Multatuli.online

Lijst van brieven op datum

22 maart 1862

van

Multatuli

aan

N. Braunius Oeberius (bio)

 

Volledige Werken. Deel 10. Brieven en dokumenten uit de jaren 1858-1862 (1960)

terug naar lijst

22 maart 1862

Brief van Multatuli aan N. Braunius Oeberius. Bewaard in afschrift, deels door Mimi, deels door een onbekende hand. (M.M.)

Amsterdam 22 Maart 1862.

Zeer geachte heer Oeberius! Ja, de heer Gunst had me uw brief van October gezonden. Dat ik niet antwoordde? Ik beken nu dat ik daaraan niet wel deed, maar toen had ik daarvoor een reden. Geen tijd, in den gewonen zin is 't niet. Maar wel in den zin van geen loisir, geen dispositie, geen arrêt.

- _GEGEVENSFRAGMENT_:
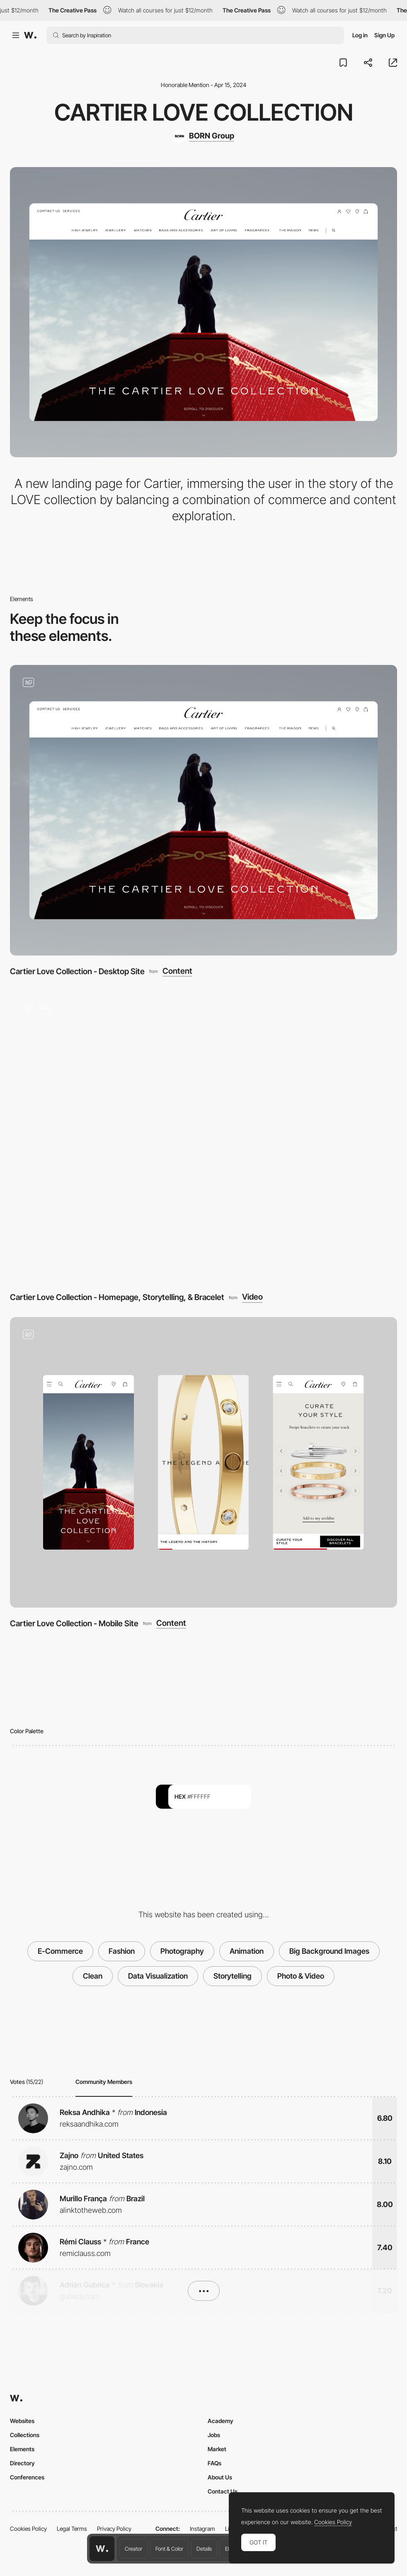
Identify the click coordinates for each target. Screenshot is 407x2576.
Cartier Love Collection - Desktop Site (77, 971)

- _KORTE OPDRACHT A_:
Geef bij elke stelling aan of ze klopt met de brief aan Oeberius: antwoord met ja of nee en citeer letterlijk de woorden uit de brief die de doorslag geven. (i) De brief is in Amsterdam geschreven. (ii) De brief van October was via de heer Gunst doorgestuurd. (iii) Volgens de brief bleef een antwoord uit doordat er in de gewone zin geen tijd voor was.
- _KORTE OPDRACHT B_:
Neem alsjeblieft een stuk van de brief aan Oeberius letterlijk over. Begin bij "N. Braunius Oeberius (bio)" en ga door tot en met "onbekende hand. (M.M.)".

- _OPLOSSING A_:
(i) Ja: "Amsterdam 22 Maart 1862."
(ii) Ja: "Ja, de heer Gunst had me uw brief van October gezonden."
(iii) Nee: "Geen tijd, in den gewonen zin is 't niet."

- _OPLOSSING B_:
N. Braunius Oeberius (bio)

 

Volledige Werken. Deel 10. Brieven en dokumenten uit de jaren 1858-1862 (1960)

terug naar lijst

22 maart 1862

Brief van Multatuli aan N. Braunius Oeberius. Bewaard in afschrift, deels door Mimi, deels door een onbekende hand. (M.M.)